Myanmar is riding the wave of the digital era. People that weren’t connected to landlines a few years ago are now checking Facebook on the go and bluetooth headsets are glowing in the dark as dwellers talk shop at the evening market. Deemed ‘infrastructure-lite’, new technologies seem to be rolled out in less time than it takes to turn a dial.
Unfortunately, that doesn’t tell the whole story. Modern appliances may be small devices but they continue to rely on good old infrastructure, with a robust power network needed to charge mobile phones and telecom masts required to carry their signal. And herein lies Myanmar’s problem: its power infrastructure, already far from meeting current needs, is about to be further stretched as the country’s opening boosts economic growth.
To gauge the scale of the task ahead, a few stats can help. Myanmar’s electricity consumption per capita is one-fourth of India’s and one-twentieth of China’s. The average American citizen consumes as much power as 85 Burmese. With the country expected to grow 8.4 percent this year, pressure to lift the country’s generating capacity will come in strong. But reliability is also a major problem: Myanmar produces nearly three-quarters of its electricity from hydropower, which takes a hit during the dry season.
The government is aware of the challenge. It has brought responsibility for energy policy, previously spread across eight ministries, under the sole tutelage of the Ministry of Electric Power and Energy (MOEPE). And it has launched a National Electrification Plan aiming to provide countrywide access to power by 2030. As Tim Dobermann, an economist at the International Growth Centre, a UK-funded research outfit, recently told us, Myanmar is pretty much where Vietnam was 20 years ago. Faced with surging demand, Vietnam eventually pulled it off – quadrupling generating capacity between 2007 and 2015.
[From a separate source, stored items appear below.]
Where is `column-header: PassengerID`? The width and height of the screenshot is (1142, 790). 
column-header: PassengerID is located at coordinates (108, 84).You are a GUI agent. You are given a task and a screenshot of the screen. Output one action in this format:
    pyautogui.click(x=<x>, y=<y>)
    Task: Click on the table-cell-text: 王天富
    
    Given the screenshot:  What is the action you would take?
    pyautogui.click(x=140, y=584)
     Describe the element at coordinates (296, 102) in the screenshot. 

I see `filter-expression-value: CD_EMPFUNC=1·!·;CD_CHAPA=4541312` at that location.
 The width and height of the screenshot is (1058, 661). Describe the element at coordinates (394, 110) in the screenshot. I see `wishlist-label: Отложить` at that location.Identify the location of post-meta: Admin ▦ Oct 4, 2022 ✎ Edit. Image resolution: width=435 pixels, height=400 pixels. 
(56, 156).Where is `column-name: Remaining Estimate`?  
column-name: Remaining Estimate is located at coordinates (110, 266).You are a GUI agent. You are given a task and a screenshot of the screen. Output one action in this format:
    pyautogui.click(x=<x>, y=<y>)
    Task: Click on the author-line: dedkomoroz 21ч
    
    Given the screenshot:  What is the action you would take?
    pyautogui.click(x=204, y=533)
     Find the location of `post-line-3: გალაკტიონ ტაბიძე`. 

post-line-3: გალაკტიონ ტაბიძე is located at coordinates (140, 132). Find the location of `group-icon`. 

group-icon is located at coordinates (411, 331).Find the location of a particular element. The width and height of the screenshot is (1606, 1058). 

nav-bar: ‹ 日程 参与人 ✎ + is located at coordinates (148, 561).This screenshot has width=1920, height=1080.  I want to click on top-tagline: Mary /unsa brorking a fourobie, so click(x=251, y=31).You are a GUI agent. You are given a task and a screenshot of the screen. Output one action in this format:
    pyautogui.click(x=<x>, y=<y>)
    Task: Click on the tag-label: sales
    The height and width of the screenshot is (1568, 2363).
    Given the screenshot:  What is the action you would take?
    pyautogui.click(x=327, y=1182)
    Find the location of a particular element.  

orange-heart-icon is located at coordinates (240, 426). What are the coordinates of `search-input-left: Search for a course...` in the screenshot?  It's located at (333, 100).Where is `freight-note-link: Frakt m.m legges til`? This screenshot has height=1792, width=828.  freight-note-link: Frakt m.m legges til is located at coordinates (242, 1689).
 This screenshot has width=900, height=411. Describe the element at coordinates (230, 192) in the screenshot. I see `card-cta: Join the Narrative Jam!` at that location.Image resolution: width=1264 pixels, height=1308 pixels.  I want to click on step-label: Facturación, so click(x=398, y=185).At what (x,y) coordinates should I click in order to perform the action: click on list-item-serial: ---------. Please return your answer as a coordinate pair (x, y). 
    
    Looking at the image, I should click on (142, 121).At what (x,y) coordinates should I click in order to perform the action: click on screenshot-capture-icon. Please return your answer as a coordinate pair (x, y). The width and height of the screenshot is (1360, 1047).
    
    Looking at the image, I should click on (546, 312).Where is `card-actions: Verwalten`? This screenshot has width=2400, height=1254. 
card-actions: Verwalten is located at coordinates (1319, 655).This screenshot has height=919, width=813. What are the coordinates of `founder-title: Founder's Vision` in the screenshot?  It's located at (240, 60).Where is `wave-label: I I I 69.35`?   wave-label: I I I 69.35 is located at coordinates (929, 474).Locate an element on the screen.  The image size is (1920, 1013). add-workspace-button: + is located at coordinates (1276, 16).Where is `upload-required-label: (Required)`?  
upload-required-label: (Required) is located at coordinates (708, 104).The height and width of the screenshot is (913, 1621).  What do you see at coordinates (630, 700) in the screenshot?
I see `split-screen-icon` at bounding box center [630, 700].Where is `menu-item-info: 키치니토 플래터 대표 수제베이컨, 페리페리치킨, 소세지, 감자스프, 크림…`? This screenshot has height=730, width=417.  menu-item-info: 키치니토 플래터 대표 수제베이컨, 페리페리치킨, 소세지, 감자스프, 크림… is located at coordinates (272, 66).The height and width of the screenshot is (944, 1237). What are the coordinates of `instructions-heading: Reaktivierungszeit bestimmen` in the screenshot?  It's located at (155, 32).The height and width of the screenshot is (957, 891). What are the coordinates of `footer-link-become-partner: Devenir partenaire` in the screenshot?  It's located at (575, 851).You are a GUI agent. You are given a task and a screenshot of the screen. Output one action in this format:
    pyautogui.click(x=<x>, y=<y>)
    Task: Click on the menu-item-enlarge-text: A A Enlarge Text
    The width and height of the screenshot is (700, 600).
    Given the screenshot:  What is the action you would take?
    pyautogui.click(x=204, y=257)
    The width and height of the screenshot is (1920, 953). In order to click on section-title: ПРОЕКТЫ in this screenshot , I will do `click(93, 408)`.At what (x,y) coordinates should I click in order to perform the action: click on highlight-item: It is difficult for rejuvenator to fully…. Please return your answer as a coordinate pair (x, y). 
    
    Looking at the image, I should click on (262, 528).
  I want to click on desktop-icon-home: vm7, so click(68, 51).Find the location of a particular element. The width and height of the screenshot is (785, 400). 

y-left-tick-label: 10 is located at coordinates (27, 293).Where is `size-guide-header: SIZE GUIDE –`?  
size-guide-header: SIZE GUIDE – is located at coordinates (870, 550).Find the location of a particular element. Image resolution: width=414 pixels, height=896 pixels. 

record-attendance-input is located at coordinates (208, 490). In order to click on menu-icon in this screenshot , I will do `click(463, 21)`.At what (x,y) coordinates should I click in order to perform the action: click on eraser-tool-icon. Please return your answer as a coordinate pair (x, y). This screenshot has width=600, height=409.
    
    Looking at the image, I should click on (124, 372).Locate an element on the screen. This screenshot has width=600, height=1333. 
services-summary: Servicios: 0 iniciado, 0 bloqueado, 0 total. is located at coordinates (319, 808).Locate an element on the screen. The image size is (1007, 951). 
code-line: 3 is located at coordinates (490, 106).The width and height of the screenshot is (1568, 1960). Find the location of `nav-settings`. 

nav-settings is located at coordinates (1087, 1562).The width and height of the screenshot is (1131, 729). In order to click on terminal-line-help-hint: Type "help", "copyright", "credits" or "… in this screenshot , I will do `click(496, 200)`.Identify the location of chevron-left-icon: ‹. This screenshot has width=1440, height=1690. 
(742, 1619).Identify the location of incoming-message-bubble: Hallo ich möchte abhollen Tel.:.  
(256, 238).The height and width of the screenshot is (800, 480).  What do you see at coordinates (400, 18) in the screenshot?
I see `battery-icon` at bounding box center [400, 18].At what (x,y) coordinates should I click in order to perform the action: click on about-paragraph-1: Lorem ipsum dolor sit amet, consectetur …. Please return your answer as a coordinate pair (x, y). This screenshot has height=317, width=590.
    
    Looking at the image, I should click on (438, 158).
Vietnam’s example is encouraging, but early hiccups in the process also suggest ways in which Myanmar should progress differently. The government estimates that carrying out its plan will require about $10 billion of investment. One of the first things the country needs to do is to bump up prices, so that its power sector becomes financially viable. The average cost per kWh in Myanmar is $2.8 cents, compared to an ASEAN average of around $11.3 cents. Cutting subsidies above a certain consumption level would help unlock liquidity while protecting the poorest households.
Myanmar should also be more willing than Vietnam to shake up its vertically integrated, state-owned power sector. Privatising parts of the supply chain and creating wholesale electricity markets would encourage innovation, drive down costs and allow a supplier to step in when another fails. England, Wales and Chile provide illustrations of how this can be done. India, who’s recently struggled to eliminate blackouts despite boosting generation, offers an example of what happens when liberalisation remains bounded.
Crucially, the government needs to develop frameworks to secure private investment. In the wake of the successful financing of the 230MW Myingyan gas-fired plant, awarded through a competitive process and backed by a World Bank partial risk guarantee, the government should seek to create a replicable model for future baseload PPPs. But MOEPE should also encourage small-scale renewables through feed-in tariffs, so as to harness Myanmar’s potential for wind and solar. Faster to build, such facilities could also provide off-grid generation to areas the national network can’t yet reach.
Investors are, for the time being, looking at the country from afar. Given remaining uncertainties over the country’s policies, they probably won’t change their mind at the flick of a switch. What the government needs is a nuanced, methodical approach to gradually plug them in.